-- start SUPPLIED DATA --
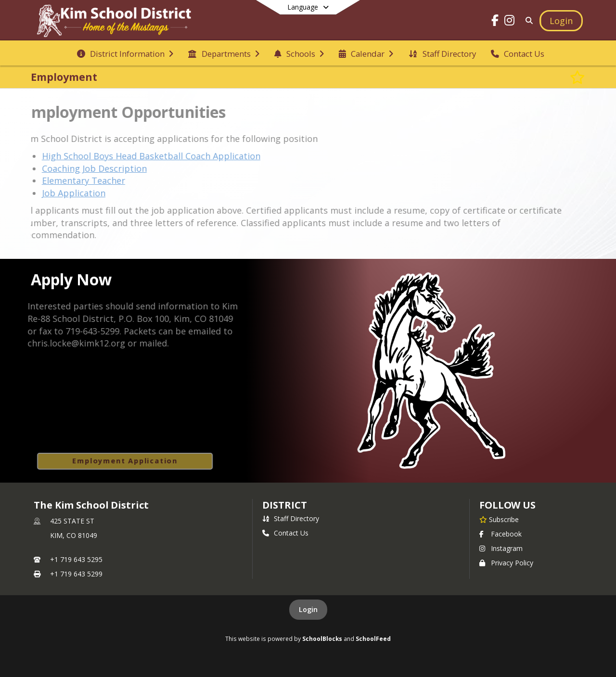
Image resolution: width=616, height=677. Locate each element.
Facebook (500, 534)
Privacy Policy (506, 562)
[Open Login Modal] (561, 21)
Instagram (501, 548)
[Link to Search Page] (527, 20)
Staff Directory (291, 518)
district (284, 505)
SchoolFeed (373, 639)
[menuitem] (125, 53)
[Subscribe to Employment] (578, 77)
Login (308, 609)
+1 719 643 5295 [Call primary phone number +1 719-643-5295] (76, 559)
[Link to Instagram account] (510, 22)
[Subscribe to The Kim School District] (499, 519)
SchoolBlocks (322, 639)
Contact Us (285, 533)
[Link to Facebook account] (495, 22)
-- end SUPPLIED DATA --
OBJECTIVE =>
Rewrite the data above with "Link to" swapped for "Go to" wherever it appears, keeping everything else the same and leaving out the pictures.

TASK RESPONSE =>
Image resolution: width=616, height=677. Locate each element.
Facebook (500, 534)
Privacy Policy (506, 562)
[Open Login Modal] (561, 21)
Instagram (501, 548)
[Go to Search Page] (527, 20)
Staff Directory (291, 518)
district (284, 505)
SchoolFeed (373, 639)
[menuitem] (125, 53)
[Subscribe to Employment] (578, 77)
Login (308, 609)
+1 719 643 5295 [Call primary phone number +1 719-643-5295] (76, 559)
[Go to Instagram account] (510, 22)
[Subscribe to The Kim School District] (499, 519)
SchoolBlocks (322, 639)
Contact Us (285, 533)
[Go to Facebook account] (495, 22)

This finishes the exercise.